§ FRAGMENTO DADO:
================================

Si debéis culpar a alguien de lo pesado que soy con la tipografía (mi contraria dice que roza la obsesión), que sepáis que hay dos culpables principales: mi padre y mi abuelo materno. Mi padre, por su trabajo en el registro de la propiedad; mi abuelo, por su perfeccionismo y por una anécdota que contaré más abajo.
Voy a explicaros por qué son culpables, a repasar los responsables secundarios y a amnistiarlos a todos.

================================

§ DATOS PARA PROCESAR:
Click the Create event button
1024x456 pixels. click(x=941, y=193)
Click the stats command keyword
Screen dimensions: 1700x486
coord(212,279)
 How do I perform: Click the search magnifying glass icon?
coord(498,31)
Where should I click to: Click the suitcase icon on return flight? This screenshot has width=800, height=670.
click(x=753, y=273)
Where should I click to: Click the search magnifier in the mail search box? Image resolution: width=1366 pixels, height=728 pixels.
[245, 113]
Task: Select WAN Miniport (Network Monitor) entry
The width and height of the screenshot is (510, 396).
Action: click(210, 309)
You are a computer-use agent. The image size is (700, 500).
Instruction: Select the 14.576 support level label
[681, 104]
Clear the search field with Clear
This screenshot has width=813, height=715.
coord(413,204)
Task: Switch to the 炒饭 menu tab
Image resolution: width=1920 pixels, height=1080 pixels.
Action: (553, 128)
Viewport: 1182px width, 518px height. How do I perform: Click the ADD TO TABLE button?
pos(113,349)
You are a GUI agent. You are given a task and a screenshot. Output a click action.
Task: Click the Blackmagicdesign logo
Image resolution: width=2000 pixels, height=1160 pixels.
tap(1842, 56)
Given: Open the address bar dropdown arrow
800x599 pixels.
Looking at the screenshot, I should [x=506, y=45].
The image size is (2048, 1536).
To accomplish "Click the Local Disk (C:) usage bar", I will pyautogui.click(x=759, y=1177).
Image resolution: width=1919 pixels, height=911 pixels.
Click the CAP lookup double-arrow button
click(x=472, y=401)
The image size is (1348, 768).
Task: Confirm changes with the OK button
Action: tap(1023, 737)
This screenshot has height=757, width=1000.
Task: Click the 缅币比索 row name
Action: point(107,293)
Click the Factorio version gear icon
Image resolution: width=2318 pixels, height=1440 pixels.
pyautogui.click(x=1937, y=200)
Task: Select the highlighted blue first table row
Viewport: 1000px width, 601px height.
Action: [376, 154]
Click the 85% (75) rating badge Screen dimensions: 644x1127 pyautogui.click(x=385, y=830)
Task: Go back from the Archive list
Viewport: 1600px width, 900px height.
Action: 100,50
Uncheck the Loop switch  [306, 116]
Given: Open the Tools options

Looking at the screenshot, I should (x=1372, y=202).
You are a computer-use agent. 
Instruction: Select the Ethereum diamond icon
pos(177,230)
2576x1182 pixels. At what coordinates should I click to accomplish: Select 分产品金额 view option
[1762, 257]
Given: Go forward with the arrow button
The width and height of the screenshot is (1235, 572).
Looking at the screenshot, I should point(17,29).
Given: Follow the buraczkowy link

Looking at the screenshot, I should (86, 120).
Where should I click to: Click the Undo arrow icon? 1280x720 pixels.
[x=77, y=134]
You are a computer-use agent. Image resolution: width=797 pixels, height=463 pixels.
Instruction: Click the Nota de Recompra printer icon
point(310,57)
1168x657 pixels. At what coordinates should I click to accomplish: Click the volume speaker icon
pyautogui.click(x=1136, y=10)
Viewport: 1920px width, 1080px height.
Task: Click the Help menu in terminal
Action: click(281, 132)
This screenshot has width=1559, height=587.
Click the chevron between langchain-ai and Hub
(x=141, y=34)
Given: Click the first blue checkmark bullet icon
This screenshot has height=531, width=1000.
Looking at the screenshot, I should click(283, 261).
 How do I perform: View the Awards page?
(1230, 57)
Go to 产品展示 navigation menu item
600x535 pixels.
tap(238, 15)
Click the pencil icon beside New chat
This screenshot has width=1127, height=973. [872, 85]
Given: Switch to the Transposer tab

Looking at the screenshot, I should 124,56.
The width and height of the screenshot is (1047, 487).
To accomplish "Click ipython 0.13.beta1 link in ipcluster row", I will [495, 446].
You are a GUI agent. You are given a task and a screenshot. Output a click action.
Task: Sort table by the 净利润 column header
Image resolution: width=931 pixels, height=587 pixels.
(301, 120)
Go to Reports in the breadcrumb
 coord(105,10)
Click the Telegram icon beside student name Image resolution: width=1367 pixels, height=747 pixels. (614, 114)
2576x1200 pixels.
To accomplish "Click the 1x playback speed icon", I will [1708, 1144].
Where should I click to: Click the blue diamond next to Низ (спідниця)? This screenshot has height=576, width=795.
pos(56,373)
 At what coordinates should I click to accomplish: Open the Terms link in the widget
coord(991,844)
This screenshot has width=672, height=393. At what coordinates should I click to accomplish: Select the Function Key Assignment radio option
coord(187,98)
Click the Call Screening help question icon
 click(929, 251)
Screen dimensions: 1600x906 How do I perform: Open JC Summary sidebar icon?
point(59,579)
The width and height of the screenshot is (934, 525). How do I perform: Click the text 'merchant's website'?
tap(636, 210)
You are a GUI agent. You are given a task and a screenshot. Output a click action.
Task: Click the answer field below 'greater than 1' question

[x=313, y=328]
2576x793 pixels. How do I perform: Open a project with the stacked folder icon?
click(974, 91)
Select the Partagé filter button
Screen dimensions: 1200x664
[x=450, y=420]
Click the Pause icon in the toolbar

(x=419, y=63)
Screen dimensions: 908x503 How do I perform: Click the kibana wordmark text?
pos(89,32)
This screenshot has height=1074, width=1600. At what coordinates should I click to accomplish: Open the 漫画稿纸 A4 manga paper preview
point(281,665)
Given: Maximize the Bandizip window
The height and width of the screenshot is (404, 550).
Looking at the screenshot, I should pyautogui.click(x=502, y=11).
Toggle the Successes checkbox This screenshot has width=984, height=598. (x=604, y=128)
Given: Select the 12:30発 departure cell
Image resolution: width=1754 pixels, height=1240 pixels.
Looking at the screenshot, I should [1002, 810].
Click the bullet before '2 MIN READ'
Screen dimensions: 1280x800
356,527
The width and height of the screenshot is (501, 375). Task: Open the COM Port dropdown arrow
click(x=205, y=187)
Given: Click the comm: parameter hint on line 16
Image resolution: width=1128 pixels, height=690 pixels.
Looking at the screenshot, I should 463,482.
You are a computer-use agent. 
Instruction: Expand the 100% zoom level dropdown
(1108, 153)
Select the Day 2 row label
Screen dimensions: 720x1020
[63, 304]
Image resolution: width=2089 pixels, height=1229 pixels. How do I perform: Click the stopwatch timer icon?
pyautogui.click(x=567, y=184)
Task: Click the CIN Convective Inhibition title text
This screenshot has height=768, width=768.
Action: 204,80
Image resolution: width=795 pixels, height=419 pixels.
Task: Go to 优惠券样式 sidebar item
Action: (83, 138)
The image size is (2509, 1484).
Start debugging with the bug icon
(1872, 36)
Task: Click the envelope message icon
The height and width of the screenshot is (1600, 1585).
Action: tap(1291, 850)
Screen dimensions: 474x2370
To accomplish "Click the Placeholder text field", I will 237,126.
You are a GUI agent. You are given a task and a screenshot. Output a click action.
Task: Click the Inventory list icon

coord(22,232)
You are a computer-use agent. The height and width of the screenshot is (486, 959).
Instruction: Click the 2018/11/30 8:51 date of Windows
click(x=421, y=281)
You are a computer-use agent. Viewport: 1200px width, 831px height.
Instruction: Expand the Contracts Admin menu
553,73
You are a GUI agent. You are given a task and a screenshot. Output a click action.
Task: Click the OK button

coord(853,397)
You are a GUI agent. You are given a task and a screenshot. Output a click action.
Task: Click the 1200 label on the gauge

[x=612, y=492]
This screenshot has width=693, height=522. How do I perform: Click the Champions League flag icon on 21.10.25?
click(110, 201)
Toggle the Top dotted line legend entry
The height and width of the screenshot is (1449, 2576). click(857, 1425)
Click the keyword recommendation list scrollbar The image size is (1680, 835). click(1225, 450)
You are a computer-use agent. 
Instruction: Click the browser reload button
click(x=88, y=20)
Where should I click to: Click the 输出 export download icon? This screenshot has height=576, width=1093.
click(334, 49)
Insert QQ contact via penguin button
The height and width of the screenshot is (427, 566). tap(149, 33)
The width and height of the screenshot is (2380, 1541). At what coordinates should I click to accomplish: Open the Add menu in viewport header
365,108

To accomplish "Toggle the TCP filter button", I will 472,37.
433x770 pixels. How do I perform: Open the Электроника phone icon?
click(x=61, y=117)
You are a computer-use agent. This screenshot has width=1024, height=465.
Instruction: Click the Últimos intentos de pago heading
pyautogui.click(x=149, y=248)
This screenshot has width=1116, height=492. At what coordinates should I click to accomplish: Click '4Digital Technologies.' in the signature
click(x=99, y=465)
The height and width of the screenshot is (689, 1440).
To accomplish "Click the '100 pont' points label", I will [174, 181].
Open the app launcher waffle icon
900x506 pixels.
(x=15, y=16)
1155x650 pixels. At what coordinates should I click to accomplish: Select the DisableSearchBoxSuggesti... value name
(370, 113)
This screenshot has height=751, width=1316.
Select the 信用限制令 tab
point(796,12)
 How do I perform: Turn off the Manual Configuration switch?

================================

§ TAREAS Y EJERCICIOS:
[1] Di si cada afirmación coincide con el fragmento y cita las palabras de este que lo deciden: (a) Quien escribe culpa a su padre y a su abuelo paterno. (b) El padre trabajaba en el registro de la propiedad. (c) Quien escribe piensa castigar a todos los culpables.
[2] Repite del listado el tramo que va desde la línea que contiene "Image resolution: width=1919" hasta la línea que contiene "[x=77, y=134]", ambas incluidas.

§ SOLUCIONES EN ORDEN:
[1]
(a) No: "mi padre y mi abuelo materno".
(b) Sí: "Mi padre, por su trabajo en el registro de la propiedad".
(c) No: "a amnistiarlos a todos".

[2]
Image resolution: width=1919 pixels, height=911 pixels.
Click the CAP lookup double-arrow button
click(x=472, y=401)
The image size is (1348, 768).
Task: Confirm changes with the OK button
Action: tap(1023, 737)
This screenshot has height=757, width=1000.
Task: Click the 缅币比索 row name
Action: point(107,293)
Click the Factorio version gear icon
Image resolution: width=2318 pixels, height=1440 pixels.
pyautogui.click(x=1937, y=200)
Task: Select the highlighted blue first table row
Viewport: 1000px width, 601px height.
Action: [376, 154]
Click the 85% (75) rating badge Screen dimensions: 644x1127 pyautogui.click(x=385, y=830)
Task: Go back from the Archive list
Viewport: 1600px width, 900px height.
Action: 100,50
Uncheck the Loop switch  [306, 116]
Given: Open the Tools options

Looking at the screenshot, I should (x=1372, y=202).
You are a computer-use agent. 
Instruction: Select the Ethereum diamond icon
pos(177,230)
2576x1182 pixels. At what coordinates should I click to accomplish: Select 分产品金额 view option
[1762, 257]
Given: Go forward with the arrow button
The width and height of the screenshot is (1235, 572).
Looking at the screenshot, I should point(17,29).
Given: Follow the buraczkowy link

Looking at the screenshot, I should (86, 120).
Where should I click to: Click the Undo arrow icon? 1280x720 pixels.
[x=77, y=134]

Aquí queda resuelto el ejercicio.